EXCERPT
★ ★ ★
Government Response to Valley Fever
Fellowship Story Showcase
Valley fever uptick demands attention
Monday, April 1, 2013
The Bakersfield Californian Editorial Board
We've seen significant progress over the past few years in the quest to bring attention to valley fever, the pulmonary fungal infection that has disrupted -- and taken -- so many lives in the southern San Joaquin Valley and throughout the southwestern United States. What we haven't seen is significant progress in actually treating the illness. A report from the Centers for Disease Control and Prevention, issued last week, shows that the incidence of valley fever cases is up an astounding 850 percent over the past decade-plus.
How the rapid rise in valley fever cases has not meaningfully piqued the interest of the medical science community outside of the geographic areas most affected is an open question.
But perhaps that's changing. Spurred in part by an extensive and collaborative public health reporting series by a number of media organizations, including The Californian, the Atlanta-based CDC published in its Morbidity and Mortality Weekly Report a list of findings that mirrors what the Reporting on Health Collaborative series found.
Those numbers, and their devastating impacts, are well known to health officials, patients and their families in the most heavily affected areas. What's significant is that the CDC may be ready to launch a major offensive against this vastly underreported and frequently misdiagnosed illness.
Valley fever, or coccidioidomycosis, is transmitted when fungal spores that are present in dry soil are inhaled. This happens most often when that soil is whipped up by winds or disturbed by construction activity. The disease can run a mild course that might seem as simple as a cold, or it can be highly debilitating, even fatal.
In areas where it is most common, valley fever cases are up more than 850 percent over a 13-year period. In California, reported cases rose from 719 in 1998 to 5,697 in 2011. Kern County reported nearly 50 percent of those cases -- 2,734, up from 596 just two years earlier. But valley fever is out of control in Arizona, which reported more than 16,000 cases in 2011. Most cases are mild and go unreported so the actual numbers are almost certainly much higher.
★ ★ ★
STORED DATA
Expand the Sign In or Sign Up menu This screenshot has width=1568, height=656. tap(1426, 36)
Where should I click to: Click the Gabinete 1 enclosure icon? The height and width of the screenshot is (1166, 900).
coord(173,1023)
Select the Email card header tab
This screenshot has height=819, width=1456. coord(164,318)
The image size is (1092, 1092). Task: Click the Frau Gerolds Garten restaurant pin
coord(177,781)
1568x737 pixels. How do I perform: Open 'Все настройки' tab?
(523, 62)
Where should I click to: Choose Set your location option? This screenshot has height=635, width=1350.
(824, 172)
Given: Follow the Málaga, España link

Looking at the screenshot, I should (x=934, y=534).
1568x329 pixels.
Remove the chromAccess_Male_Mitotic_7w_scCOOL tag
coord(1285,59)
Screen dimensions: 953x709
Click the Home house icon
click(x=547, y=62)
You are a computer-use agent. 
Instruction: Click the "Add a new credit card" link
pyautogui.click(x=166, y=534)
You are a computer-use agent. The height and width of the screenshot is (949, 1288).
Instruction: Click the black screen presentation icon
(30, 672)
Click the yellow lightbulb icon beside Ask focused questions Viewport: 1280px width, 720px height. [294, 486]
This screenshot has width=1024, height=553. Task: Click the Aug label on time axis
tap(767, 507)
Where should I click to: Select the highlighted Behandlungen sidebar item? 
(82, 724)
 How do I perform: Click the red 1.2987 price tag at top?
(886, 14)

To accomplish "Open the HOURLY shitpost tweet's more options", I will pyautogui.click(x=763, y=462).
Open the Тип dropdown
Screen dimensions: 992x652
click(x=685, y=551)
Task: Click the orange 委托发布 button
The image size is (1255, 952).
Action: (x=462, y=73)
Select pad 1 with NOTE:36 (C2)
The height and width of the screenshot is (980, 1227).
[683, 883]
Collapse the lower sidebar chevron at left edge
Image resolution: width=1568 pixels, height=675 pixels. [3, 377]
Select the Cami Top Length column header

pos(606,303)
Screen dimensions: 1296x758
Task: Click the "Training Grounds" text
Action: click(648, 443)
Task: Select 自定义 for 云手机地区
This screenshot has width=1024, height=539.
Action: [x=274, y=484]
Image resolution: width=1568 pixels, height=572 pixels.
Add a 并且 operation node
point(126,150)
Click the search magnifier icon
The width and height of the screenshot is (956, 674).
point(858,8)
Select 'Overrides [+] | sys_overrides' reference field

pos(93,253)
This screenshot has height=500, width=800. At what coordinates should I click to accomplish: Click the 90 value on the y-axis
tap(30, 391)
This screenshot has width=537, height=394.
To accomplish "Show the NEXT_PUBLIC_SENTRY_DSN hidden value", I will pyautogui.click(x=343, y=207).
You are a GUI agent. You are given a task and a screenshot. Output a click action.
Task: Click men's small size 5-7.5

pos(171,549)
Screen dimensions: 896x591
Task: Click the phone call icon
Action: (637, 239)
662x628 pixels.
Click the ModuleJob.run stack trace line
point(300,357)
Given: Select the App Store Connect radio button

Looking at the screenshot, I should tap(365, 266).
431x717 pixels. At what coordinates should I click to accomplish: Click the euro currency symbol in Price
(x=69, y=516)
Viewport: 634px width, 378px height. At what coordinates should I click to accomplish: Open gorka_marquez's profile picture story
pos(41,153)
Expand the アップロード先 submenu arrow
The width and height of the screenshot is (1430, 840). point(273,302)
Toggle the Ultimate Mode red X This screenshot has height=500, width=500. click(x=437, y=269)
★ ★ ★
WORK INSTRUCTION A
In the valley fever editorial, rewrite the paragraph beginning "Valley fever, or coccidioidomycosis" as a short bulleted list that keeps its main facts.
WORK INSTRUCTION B
Write the next few paragraphs of the valley fever editorial, starting after its final sentence.

RESPONSE BOX A
- Valley fever (coccidioidomycosis) spreads when people inhale fungal spores found in dry soil.
- Exposure happens most often when wind or construction stirs up that soil.
- The illness may be as mild as a cold, or highly debilitating and even fatal.

RESPONSE BOX B
A statement of awareness by the CDC, the nation's most influential and powerful public health institution, is a welcome development. But the other half of the equation, developing effective treatments including a vaccine, remains unrealized. The medical science community must move forward in that regard with a sense of urgency, but it can only do so with a significant commitment of funding.
Public and media attention is frequently riveted on other "diseases du jour, " even when, as is common, the statistics pale in comparison to valley fever. Consider West Nile virus, which has dominated media news cycles for extended periods in recent years. According to the CDC, West Nile virus occurred in 5,387 human cases in the U.S. in 2012 (December excluded), 243 of which were fatal. Conversely, some health experts estimate 150,000 annual cases of valley fever nationwide. Kern averaged 12 valley fever deaths per year until 2007, when the CDC stopped tracking that number -- an indication of just how far off the radar the disease had become.
With greater awareness finally taking hold in Atlanta, perhaps aggressive research and treatment modalities will soon follow. We're counting on local leaders, including those in Congress, to make sure it does. How the rapid rise in cases of the disease has not meaningfully piqued the interest of the medical science community outside of the geographic areas most affected is an open question.